GM shares rose 2.2% to $ 36.72 before being stopped.
Cost pressures for GM and other automakers and suppliers increased as demand for traditional sedans declined. The company said the tariffs on imported steel, imposed earlier this year by the Trump administration, cost it $ 1 billion.
Unifor Canadian, Unifor, which represents most of the unionized auto workers in Canada, said Sunday that GM had announced that no proceeds would be awarded to the Oshawa plant, located approximately 37 km (60 km) from Toronto, after December 2019.
GM employs approximately 2,500 union members in Oshawa, which produces Chevrolet Impala and Cadillac XTS sedans. It also complements the final assembly of the best selling Silverado and Sierra pickup trucks, which are shipped from Indiana.
GM has begun what should be a long and costly transition to a new business model that includes electrified and automated vehicles, many of which will be shared rather than owned.
The # 1 US automaker announced the latest tightening of the belt in late October by offering to buy 50,000 salaried employees in North America in an effort to downsize 18,000 people.
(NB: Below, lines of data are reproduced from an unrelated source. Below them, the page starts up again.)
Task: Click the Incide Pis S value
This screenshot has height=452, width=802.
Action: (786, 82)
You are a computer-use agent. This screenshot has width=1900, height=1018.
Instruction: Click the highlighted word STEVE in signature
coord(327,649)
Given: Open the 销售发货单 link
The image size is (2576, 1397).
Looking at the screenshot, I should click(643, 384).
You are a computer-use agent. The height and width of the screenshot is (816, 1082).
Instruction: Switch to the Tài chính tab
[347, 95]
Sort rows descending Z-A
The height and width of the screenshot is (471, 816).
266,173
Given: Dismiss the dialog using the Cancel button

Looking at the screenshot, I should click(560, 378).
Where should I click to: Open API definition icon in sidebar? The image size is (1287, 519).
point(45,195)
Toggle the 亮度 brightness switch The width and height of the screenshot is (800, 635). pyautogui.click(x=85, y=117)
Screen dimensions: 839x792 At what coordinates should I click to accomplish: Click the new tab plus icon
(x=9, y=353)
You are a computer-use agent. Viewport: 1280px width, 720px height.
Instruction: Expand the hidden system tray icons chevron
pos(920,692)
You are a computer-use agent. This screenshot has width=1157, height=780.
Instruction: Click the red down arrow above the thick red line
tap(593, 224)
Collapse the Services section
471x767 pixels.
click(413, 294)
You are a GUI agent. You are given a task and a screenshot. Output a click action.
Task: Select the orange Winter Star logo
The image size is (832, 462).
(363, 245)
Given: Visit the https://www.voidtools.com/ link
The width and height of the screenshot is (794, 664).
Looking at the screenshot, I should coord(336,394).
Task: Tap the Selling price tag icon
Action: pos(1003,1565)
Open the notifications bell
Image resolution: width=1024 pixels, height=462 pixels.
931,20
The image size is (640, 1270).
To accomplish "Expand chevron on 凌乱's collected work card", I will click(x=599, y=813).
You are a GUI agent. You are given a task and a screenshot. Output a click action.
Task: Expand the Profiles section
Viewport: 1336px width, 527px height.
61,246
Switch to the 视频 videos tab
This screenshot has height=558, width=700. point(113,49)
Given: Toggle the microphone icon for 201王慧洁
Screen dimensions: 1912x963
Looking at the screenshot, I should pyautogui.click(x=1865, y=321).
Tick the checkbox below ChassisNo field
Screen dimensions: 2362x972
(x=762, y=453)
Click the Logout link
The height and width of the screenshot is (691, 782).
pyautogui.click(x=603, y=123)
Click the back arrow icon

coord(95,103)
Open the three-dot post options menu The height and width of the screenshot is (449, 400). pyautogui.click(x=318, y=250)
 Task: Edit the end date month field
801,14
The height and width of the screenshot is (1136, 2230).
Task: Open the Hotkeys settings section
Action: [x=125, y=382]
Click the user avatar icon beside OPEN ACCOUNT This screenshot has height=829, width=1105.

He plans to reduce by 25% the number of its leaders, said the source.
With US car sales lagging, many factories now have only one workstation, including the Hamtramck and Lordstown assembly plant.
In general, the automotive industry estimates that if a plant has a production capacity of less than 80% of its production capacity, it loses money. GM has several factories that work well below that. Consultancy LMC estimates that Lordstown will only operate at 31% of its production capacity in 2018.
Rivals Ford Motor Co and Fiat Chrysler Automobiles NV both reduced their production of US cars. Ford announced in April its intention to stop building almost all cars in North America.
SALE OF SEDAN SLUMPING
A general slowdown in passenger car sales has begun to accelerate in 2017.
US consumer preferences have gradually shifted away from passenger cars to larger, more comfortable SUVs and trucks, leaving car manufacturers struggling to readjust.
In 2012, passenger cars accounted for more than 50% of all new vehicle sales in the United States. In the first nine months of 2018, this percentage had fallen to just over 31%.
More than 16 months ago, the UAW confirmed that it was discussing with GM the potential threat to factories and jobs from the fall in sales of US sedans.
While passenger car sales in the industry fell by 13.2% in the first nine months of the year, van and SUV sales increased 8.3%. In addition to being more spacious, fuel consumption on SUVs and crossovers has improved significantly.
Sales of the Cruze, built in Lordstown, fell by 27% until September 2018.
Impala, which is built in Oshawa and Hamtramck, fell 13%.
Buick LaCrosse and Cadillac CT6, which are built at Hamtramck, fell by 14% and 11%, respectively.